Using MATLAB to understand distributions: Pokémon GO
Summary
Learning Goals
After completing this activity, students will be able to
- Import and curate data from a comma separated format
- Calculate the median and mean from a set of observations
- Calculate the standard deviation and inter-quartile range from a set of observations
- Plot a histogram showing the frequency of certain observations
- Use Lilliefors test to to test if distributions arenormally distributed
- Transform data to a space where they are normally distributed
- Quantify biodiversity using the Shannon index and the Simpson index
- Compare statistics and their sensitivity to extreme values
- Compare the Shannon index and Simpson index as measures of biodiversity
The problem set is designed in a way that forces students to come up with their own strategy for executing the desired task. In some places, explicit MATLAB functions are suggested, in others, it is merely a description of what computation should take place. This leaves the algorithmic design and implementation up to the student.

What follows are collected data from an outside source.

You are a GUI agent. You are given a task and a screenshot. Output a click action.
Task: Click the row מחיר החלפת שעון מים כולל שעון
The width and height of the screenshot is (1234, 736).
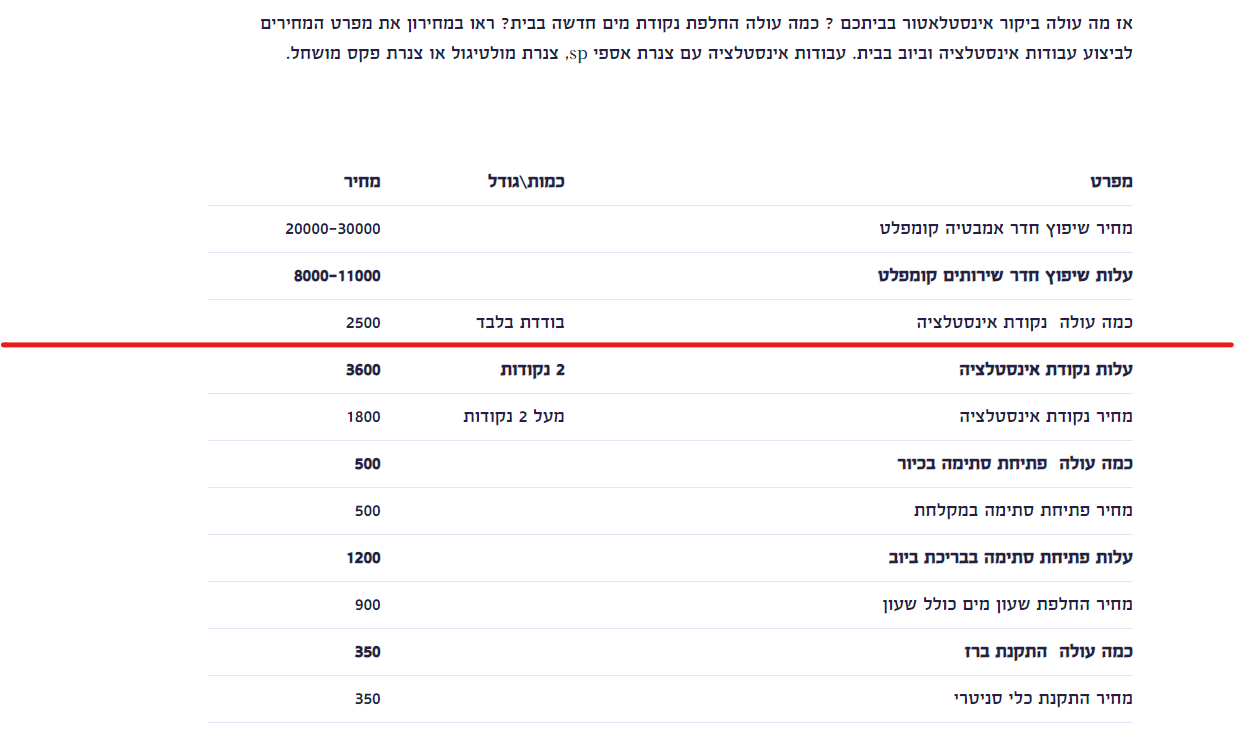click(x=1006, y=605)
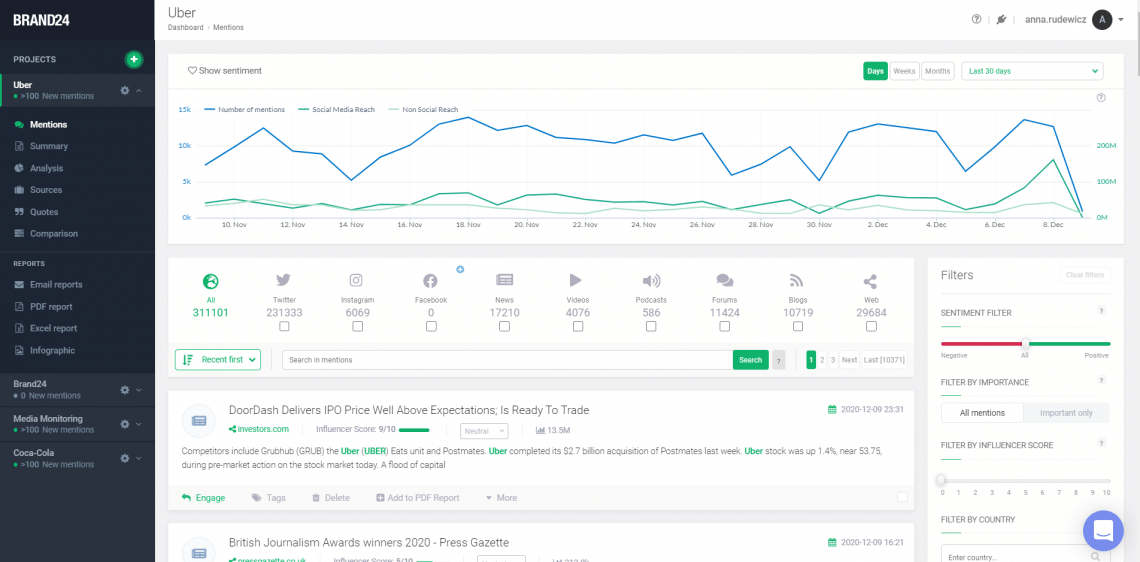Enable the Videos source checkbox
This screenshot has width=1140, height=562.
point(577,326)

This problem set can also be used as a vehicle to help students learn "best practices" in programming, either as a teaching tool or as an assessment tool for skills that had been previously taught.
Context for Use
This problem set should take about 60 minutes to complete and could be used a lab activity or an independent, self-paced activity.

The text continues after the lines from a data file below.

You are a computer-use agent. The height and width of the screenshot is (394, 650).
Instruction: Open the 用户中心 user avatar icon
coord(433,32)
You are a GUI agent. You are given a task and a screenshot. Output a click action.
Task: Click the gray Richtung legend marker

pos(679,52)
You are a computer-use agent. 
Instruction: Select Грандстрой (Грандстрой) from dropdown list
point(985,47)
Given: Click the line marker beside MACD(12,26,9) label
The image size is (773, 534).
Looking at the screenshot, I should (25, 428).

Before beginning this problem set, students should be comfortable
- importing data
- writing scripts and/or functions
- reading the help documentation to understand the syntax of built-in functions
- performing basic plotting tasks
This problem set assumes that the students have had some experience with representing data in a tabular layout. It may be beneficial if the students have had some experience with basic statistical tools such as how to calculate the mean, standard deviation and median of simple datasets.
This problem set is designed to be an introduction to working with data, but it could be modified to include a data collection component or have some of the "tips" removed for students with more computational experience. For use in an entirely computational course, it would also be easy to add additional exercises for plotting the datasets based on their geographical location and/or merging together additional data from online sources. For example, the included dataset provides the number of times various species of Pokemon were seen during the summer of 2016 and could be further divided or aggregated by the type of Pokemon. Another modification that could be added for a computational course would be a comparison of run times for the different implementations of the analysis designed by the students.

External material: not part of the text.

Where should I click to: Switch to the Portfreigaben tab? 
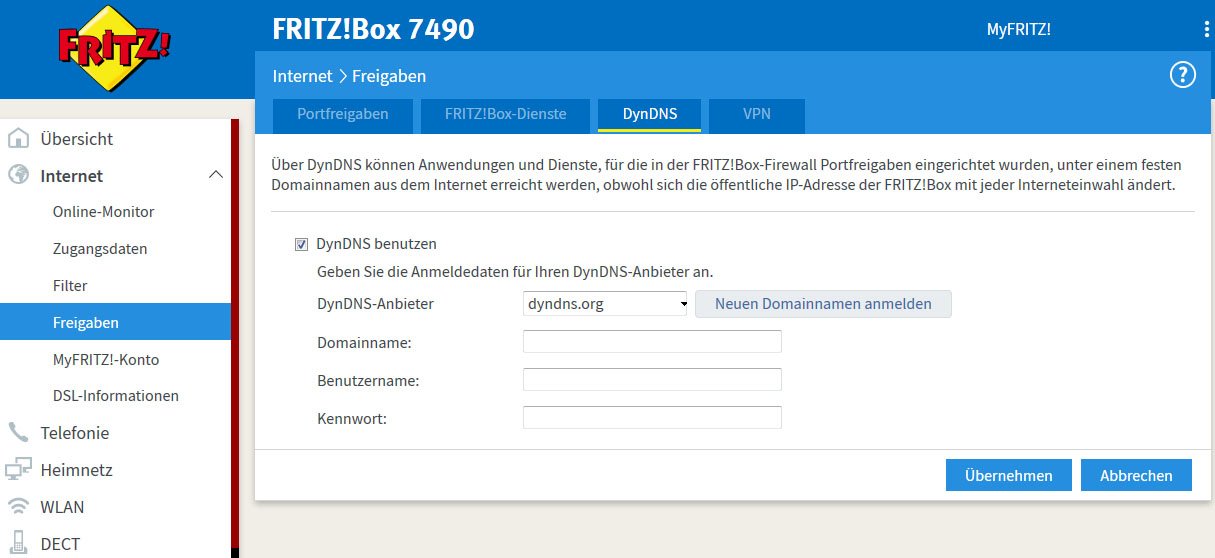point(342,114)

Description and Teaching Materials
This activity is a problem set that walks students through the process of analyzing a dataset of Pokémon GO spawn counts. Depending on the course format, students should be able to work on the problems at their own pace. In its ideal laboratory or small group discussion format, the instructor(s) will help provide feedback and troubleshoot issues that arise with code execution. Students should be allowed to fight with the code somewhat, but not to the point of extreme frustration. The final results that the students produce are a collection of figures, code and short answers to questions, so this activity works best if the course already has some mechanism for "turning in" electronic homework.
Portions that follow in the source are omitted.